- **Page**
# 821qze or 824 qze



## bifolchi36 (4 mo ago)

Hi, been doing alot of research on these two models and there pretty much the same, just the cost for the 824 is more.
Anyone have any imput on these and which one I shoukd get?
Thanks in advance


----------



## Oneacer (Jan 3, 2011)

Toro Snowmaster 824 QXE versus Power Clear 821 QXE | Snowblower Forum


----------



## UNDERTAKER (Dec 30, 2013)

*Guess I would use the SnowMaster for that App*


----------



## LouC (Dec 5, 2016)

Interesting. My preference would be for the 821 single stage; I like the simplicity of single stage machines and doesn’t the Snowmaster use a plastic transmission? If so that makes me think the 821 might be a better bet. After 24 years with a 3000 GTS Suzuki 2 stroke the only problems I’ve had over the years were fuel related. I have a lot of spares for this machine and added a fuel shut off last spring to make running the carb dry easier….


----------



## fjb730 (Feb 20, 2021)

I purchased the 821 QZE last year and it's great. If you can get away with a single-stage it's definitely worth it. I didn't even look at two stage machines - take up too much room and more moving parts. The single-stage 821 has great power and is very easy to handle. I had the 721 previously but returned it and went for the extra CC's. It's a bit heavier but you can still lift it into an SUV if needed to bring to another property. I like the convenience of it without sacrificing output. Again, it all depends on your property. I clear a driveway ~1000 sq ft, 2 walkways (~120 ft long), a patio and front sidewalk (~200 ft). With 6-8 inches of snow, I can get it done in an hour or so. It eats thru the snow. Plus, it can handle the end of the driveway by taking chunks of snow at a time. Good luck!


----------



## meierjn (Jan 8, 2013)

I just purchased an 821 QZE. I still have a 24" Craftsman 2-stage and am looking forward to the smaller and lighter blower for the ease-of-use factor.

- **Supplied information**
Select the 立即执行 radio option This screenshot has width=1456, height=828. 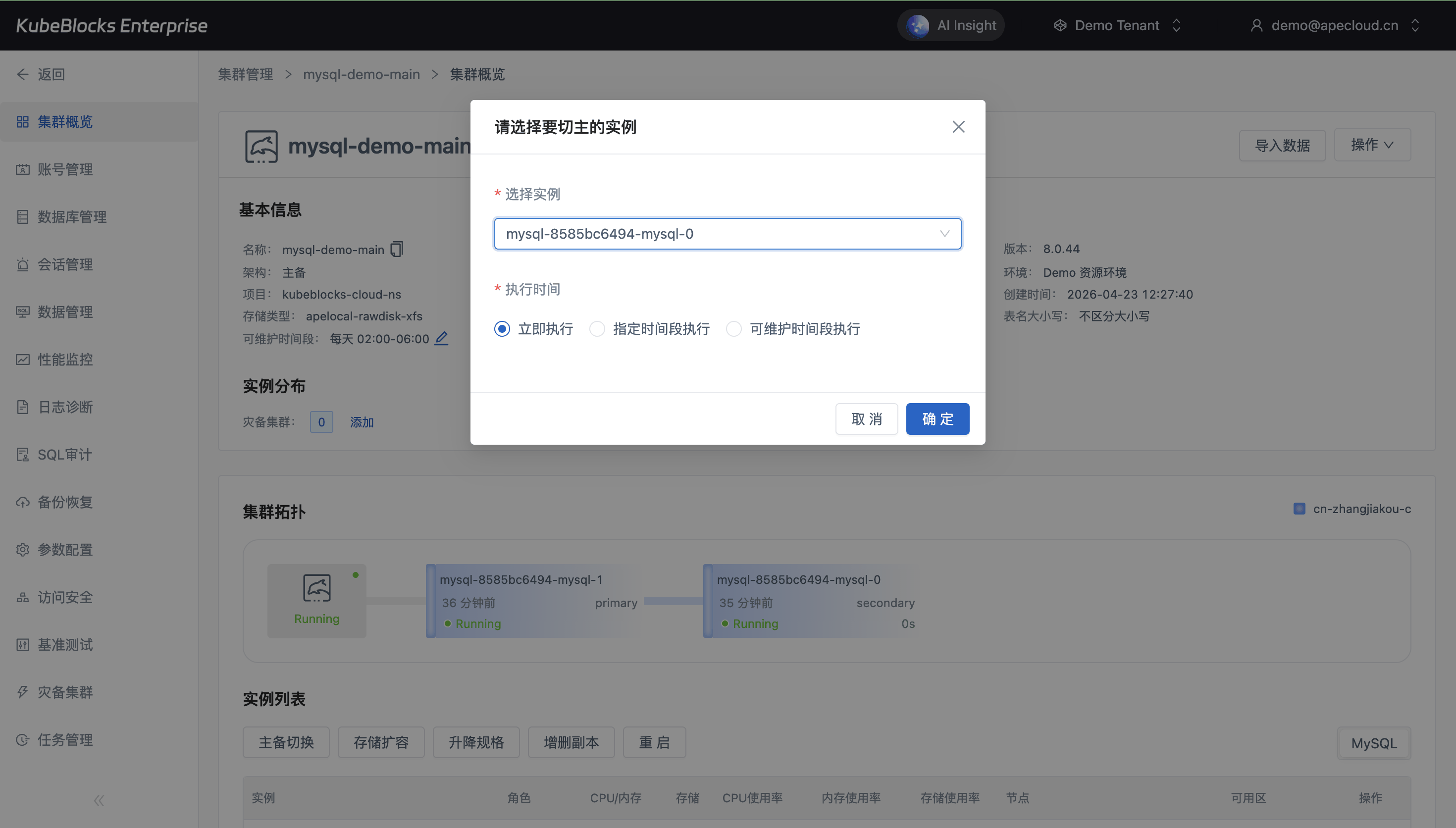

- **Work to complete**
Go on with the forum thread comparing the 821 and 824 snowblowers, starting after its last post. The data above has nothing to do with the snowblower thread.

- **Answer to the problem**
----------



## bifolchi36 (4 mo ago)

Dropped by a local toro dealer, he was trying to sell me on the Honda 720. I wasn't crazy on the Honda. Watched alot of youtube videos between to 821qze and the Honda 720 and more people in the comments like the toro better, cleans down to the pavement better and throws the end of the drive slop better, and doesn't bog down as much as the Honda.
So confused.


----------



## fjb730 (Feb 20, 2021)

You won't be sorry with the Toro 821 QZE. I also like that the exhaust on the 821 seems to be slightly offset from the handle, whereas in the 721 it was directly across from it. Consequently, it would melt the cable housing -- poor engineering there!


----------



## meierjn (Jan 8, 2013)

fjb730 said:


> You won't be sorry with the Toro 821 QZE. I also like that the exhaust on the 821 seems to be slightly offset from the handle, whereas in the 721 it was directly across from it. Consequently, it would melt the cable housing -- poor engineering there!


I had read about that issue in several posts on this forum. I mentioned it to the sales guy in the shop that I bought the 821 QZE at and he hadn't seen the issue yet. Maybe it was resolved in newer 721's?


----------



## bifolchi36 (4 mo ago)

I ended up buying the toro 821qze.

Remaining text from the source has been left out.